O bailarino André Liberato há tempos aboliu o ócio da sua rotina. Com
pouco mais de mil amigos no Facebook, ele acessa suas redes sociais
favoritas assim que acorda. Depois, usa os pequenos intervalos entre uma
tarefa e outra para conferir as atualizações e interagir com os amigos
no Facebook, Instagram e WhatsApp, ao longo do dia.“Aceito quem não
conheço direito, mas já vi, porque se uma dessas pessoas mora em Berlim,
vai postar fotos e coisas interessantes que eu quero ver. Meu Instagram
também é aberto para quem quiser ver”, diz.
A psicóloga Rosa Maria Farah, coordenadora do núcleo de pesquisas da
psicologia em informática na PUC-SP diz haver até uma certa ingenuidade
no comportamento do brasileiro. “É como se o ambiente virtual fosse uma
extensão da sala de suas casas, o que gera situações de exposição
indevida”, diz.
Capital das redes. O gosto do brasileiro pelas redes
sociais já vem sendo analisado há muitos anos, ainda no tempo em que
fizemos uma rede social considerada menor em outros países, o Orkut,
virar campeã de audiência. Mas o tema ressurge todo ano, cada vez
amparado por números mais fortes. EM 2013, o fenômeno foi destaque em
duas publicações estrangeiras importantes: o jornal Wall Street Journal,
que chamou o País de “capital das mídias sociais do universo”, e a
revista Forbes, que definiu o Brasil como “futuro das mídias sociais”.
O estudo Brasil com S de Social busca entender o porquê dessa
popularidade através de uma análise do comportamento típico nacional.
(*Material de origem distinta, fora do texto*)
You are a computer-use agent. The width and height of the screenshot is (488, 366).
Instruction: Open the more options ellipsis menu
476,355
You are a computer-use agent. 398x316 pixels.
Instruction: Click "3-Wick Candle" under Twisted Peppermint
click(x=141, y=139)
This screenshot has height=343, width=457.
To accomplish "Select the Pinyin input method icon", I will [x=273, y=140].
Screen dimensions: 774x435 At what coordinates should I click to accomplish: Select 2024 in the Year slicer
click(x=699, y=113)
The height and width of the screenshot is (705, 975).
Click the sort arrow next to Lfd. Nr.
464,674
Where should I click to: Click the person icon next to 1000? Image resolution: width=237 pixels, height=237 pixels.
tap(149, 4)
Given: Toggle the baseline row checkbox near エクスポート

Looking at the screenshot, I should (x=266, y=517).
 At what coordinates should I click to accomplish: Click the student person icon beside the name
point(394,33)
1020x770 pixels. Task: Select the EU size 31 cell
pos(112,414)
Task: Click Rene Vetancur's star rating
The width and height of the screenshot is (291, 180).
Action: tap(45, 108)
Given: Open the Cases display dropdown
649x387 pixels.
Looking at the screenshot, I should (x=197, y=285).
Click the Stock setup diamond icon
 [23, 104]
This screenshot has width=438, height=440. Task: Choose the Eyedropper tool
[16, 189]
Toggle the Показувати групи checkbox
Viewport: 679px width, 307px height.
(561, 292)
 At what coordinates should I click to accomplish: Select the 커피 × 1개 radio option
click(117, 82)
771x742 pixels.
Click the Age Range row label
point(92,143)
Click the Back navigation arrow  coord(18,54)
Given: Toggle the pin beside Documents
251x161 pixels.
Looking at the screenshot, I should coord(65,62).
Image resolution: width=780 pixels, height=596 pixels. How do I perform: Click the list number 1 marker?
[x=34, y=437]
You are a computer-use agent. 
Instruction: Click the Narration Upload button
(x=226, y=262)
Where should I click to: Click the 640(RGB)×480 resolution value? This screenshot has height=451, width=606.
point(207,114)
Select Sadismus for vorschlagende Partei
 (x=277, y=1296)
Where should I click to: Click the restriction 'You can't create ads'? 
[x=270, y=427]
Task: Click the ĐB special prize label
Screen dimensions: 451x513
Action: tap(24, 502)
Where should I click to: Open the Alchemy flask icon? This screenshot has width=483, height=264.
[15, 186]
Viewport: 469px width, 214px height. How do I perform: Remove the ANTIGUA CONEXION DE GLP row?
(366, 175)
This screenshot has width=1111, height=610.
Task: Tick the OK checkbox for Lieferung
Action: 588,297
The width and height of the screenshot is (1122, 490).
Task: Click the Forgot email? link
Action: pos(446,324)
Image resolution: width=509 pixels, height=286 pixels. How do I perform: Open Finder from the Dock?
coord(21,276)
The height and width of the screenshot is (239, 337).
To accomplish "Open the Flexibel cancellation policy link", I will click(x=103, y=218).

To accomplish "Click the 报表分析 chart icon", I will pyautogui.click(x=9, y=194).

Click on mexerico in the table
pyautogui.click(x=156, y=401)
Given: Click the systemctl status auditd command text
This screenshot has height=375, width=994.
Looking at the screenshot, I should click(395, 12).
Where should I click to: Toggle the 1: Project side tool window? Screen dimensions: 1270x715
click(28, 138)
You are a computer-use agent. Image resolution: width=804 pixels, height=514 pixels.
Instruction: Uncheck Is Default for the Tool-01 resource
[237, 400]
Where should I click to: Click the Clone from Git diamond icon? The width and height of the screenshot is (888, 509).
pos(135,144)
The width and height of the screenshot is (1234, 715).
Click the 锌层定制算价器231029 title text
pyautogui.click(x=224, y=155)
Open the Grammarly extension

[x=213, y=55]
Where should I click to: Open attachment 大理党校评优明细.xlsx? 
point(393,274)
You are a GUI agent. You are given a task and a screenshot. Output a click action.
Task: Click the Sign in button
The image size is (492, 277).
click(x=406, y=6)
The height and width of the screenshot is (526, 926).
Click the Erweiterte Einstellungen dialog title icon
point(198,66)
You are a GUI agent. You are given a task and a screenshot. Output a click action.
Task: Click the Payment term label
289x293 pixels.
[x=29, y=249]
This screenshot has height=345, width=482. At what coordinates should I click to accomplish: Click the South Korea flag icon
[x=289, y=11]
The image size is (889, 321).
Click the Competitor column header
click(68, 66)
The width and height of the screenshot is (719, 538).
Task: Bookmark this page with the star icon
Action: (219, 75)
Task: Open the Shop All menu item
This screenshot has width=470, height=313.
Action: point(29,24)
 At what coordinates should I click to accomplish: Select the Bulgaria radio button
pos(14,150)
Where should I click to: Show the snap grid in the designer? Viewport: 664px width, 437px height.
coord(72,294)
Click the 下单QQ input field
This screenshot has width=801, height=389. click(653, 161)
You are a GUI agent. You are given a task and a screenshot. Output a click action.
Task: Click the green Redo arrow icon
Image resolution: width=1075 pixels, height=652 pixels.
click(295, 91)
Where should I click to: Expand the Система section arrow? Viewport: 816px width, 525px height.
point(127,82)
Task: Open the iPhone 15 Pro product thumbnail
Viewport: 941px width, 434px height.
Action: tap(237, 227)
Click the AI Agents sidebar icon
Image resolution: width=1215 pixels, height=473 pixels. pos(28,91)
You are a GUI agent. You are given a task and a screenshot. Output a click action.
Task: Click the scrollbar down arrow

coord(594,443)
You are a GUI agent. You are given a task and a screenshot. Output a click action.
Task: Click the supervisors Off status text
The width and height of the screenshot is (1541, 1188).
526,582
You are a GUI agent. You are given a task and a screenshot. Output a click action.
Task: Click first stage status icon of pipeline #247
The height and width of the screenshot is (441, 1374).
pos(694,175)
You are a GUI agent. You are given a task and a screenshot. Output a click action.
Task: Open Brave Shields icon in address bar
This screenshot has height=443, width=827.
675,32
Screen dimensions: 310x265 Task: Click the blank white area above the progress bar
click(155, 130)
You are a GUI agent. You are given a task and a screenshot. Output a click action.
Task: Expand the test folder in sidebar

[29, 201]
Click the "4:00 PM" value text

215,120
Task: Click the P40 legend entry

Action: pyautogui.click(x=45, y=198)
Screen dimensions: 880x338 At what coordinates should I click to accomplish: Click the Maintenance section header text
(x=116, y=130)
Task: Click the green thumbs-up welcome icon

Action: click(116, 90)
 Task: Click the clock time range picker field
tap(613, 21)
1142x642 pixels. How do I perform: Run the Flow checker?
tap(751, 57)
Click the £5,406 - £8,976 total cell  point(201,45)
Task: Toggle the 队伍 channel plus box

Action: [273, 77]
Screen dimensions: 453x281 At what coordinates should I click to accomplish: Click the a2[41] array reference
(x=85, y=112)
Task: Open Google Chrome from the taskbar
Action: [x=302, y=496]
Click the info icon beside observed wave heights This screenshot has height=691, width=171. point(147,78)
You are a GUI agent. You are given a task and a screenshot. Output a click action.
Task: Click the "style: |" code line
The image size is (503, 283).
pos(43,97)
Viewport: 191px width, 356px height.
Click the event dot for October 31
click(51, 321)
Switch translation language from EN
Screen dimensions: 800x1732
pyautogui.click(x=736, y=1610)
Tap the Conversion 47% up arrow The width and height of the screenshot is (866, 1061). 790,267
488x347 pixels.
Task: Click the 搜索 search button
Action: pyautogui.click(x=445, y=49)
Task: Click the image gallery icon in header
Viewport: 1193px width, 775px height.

“Não existe comportamento exclusivamente online. Tudo que fazemos no
digital reflete como somos na vida real”, pondera Borges, da Ampfy. O
estudo destaca seis características que definiriam o jeito brasileiro de
ser, todas refletidas em nosso uso da rede: somos sociais e sociáveis;
adoramos uma novidade; damos muito valor a símbolos de status;prezamos
informalidade e descontração; e gostamos de observar a vida alheia.
“Queremos sempre colocar nossa imagem para o outro, além da parte
física, do culto ao corpo, gostamos de mostrar que estamos bem, de
ostentar uma posição”, diz Rafael Venturelli, coordenador de mídias
sociais da Agência Remix.
Sociedade. O comportamento é apenas uma parte dessa
história. A explosão social online guarda está intimamente relacionada
com as melhorias socioeconômicas que o País viveu nos últimos dez anos.
Falando diretamente das áreas de tecnologia e internet, entre tantos
números possíveis, vale citar alguns mais importantes. Em setembro, mais
de 80 milhões de brasileiros acessavam a web. Desde 2010, o acesso a
internet por smartphones e tablets cresceu 43%. E 25% dos usuários de
internet usam o smartphone como seu principal ponto de acesso.